The global use of oil is increasing. Soon oil demand will surpass the 100 million barrel per day. landmark. At the same time, existing fields are depleting. Thus, there is a need for new production capacity every year to meet the growing demand over time.
In the last couple of years, oil companies have reduced investment budgets substantially. This has affected investment in new projects and thereby future production capacity. The International Energy Agency and others are now concerned that low investments will lead to a shortage of oil and higher prices in some time. This was one of the key points made by IEA director Fatih Birol when he visited Oslo this week.
I share his view. Because oil is so important to the economy, both on a global as well as a national level, stability in this market is of particular importance. Increased stability means less uncertainty for companies. Thereby they require a lower price over time to invest to meet demand.

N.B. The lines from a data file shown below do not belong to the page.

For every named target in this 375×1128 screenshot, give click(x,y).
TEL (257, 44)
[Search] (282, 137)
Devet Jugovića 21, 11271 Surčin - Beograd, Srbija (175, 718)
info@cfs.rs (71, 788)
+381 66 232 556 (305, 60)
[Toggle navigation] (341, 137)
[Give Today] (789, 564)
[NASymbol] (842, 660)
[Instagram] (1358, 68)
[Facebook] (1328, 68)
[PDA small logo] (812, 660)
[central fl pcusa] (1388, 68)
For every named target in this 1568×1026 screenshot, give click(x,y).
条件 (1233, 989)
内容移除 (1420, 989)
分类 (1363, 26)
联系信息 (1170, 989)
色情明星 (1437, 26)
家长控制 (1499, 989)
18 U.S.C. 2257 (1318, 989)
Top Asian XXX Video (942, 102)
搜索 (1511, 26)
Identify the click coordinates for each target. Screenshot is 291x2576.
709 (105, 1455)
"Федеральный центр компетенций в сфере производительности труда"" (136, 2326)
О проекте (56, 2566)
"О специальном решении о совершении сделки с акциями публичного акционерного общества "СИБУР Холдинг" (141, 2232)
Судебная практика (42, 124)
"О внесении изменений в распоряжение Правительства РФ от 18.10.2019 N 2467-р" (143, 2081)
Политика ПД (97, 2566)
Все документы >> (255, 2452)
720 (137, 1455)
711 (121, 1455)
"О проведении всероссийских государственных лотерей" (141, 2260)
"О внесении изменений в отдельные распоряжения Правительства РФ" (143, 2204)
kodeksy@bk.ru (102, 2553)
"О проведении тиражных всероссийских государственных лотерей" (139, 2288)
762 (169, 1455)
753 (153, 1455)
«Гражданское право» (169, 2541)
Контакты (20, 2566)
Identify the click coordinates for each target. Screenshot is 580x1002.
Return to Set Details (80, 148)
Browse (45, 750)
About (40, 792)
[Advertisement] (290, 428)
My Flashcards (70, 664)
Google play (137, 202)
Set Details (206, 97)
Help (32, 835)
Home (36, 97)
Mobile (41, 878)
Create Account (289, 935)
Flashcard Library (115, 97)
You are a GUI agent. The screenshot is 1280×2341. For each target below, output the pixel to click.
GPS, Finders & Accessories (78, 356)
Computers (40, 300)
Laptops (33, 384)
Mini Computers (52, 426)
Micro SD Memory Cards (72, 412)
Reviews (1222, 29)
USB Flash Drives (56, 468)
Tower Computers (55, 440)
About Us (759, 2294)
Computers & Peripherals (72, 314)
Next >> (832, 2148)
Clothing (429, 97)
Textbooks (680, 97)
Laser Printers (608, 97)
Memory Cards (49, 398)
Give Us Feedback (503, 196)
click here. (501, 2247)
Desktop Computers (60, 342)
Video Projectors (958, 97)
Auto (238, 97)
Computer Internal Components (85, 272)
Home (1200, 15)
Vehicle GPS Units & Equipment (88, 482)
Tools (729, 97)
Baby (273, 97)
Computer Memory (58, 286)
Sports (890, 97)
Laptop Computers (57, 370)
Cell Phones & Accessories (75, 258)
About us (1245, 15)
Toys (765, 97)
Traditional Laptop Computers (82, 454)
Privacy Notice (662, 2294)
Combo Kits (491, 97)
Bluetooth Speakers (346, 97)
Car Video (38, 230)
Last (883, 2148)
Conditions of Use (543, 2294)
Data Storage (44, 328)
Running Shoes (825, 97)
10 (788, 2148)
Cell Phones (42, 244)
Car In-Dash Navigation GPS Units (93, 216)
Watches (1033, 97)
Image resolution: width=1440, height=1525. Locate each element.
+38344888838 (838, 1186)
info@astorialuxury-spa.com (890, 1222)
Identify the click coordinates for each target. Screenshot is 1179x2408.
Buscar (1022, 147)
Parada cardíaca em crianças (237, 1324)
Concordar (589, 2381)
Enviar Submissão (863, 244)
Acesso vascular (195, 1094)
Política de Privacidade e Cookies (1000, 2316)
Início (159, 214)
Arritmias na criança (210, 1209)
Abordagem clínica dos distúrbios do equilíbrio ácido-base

As most commodity markets, the oil market is cyclical. Prices can periodically move far above and below the price level needed to balance the market. Too low prices can lead to too low supply some time ahead. Too high prices can bring about too much supply. The reason is that demand and supply are quite insensitive to price variations in the short term.
Today, the oil market is much more open and transparent than before. This is positive. At the same time, in special circumstances, it can be a good thing if market actors take action to even out extreme fluctuations in the crude prices.
I believe that the OPEC decision to reduce their oil production is beneficial for the world. Somewhat lower oil production in the months ahead will contribute to balancing t the oil market at a sustainable level at an earlier time. This will enable the oil companies to start new investments and projects, and avoid oil shortages and high prices in the years to come. This will benefit everyone – both oil producing and oil importing countries.
Norway is not a member of OPEC, but we have an open and constructive dialogue with other oil producing countries. We are no longer a large oil producer and exporter on a global scale, and have a declining trend in our oil production. The Norwegian oil production has been halved in the last fifteen years. The oil price we have seen this year creates great challenges for many companies in the industry, but it is not a threat to the resource management on the Norwegian Continental Shelf. Our established producing fields on the shelf are robust against periods of lower prices. Beyond our normal production developments from our fields, we have no plans of reducing production on our own initiative, as has been done some times before.
Even if we produce less oil than before, we are still an important contributor in the oil market. We have stable framework conditions, and an efficient production with relatively low emissions. This is why the IEA’s Executive Director this week said that “the world (will) need every drop of Norwegian oil”.
This is why the Government implements an active, predictable, stable and market based petroleum policy. The policy forms the basis for the highest possible profitable activity level and value creation from our resources. This is our most important contribution to a stable oil market, which benefits the world. The OPEC decision to reduce their production in the particular situation the oil market is in now, pulls in the same direction.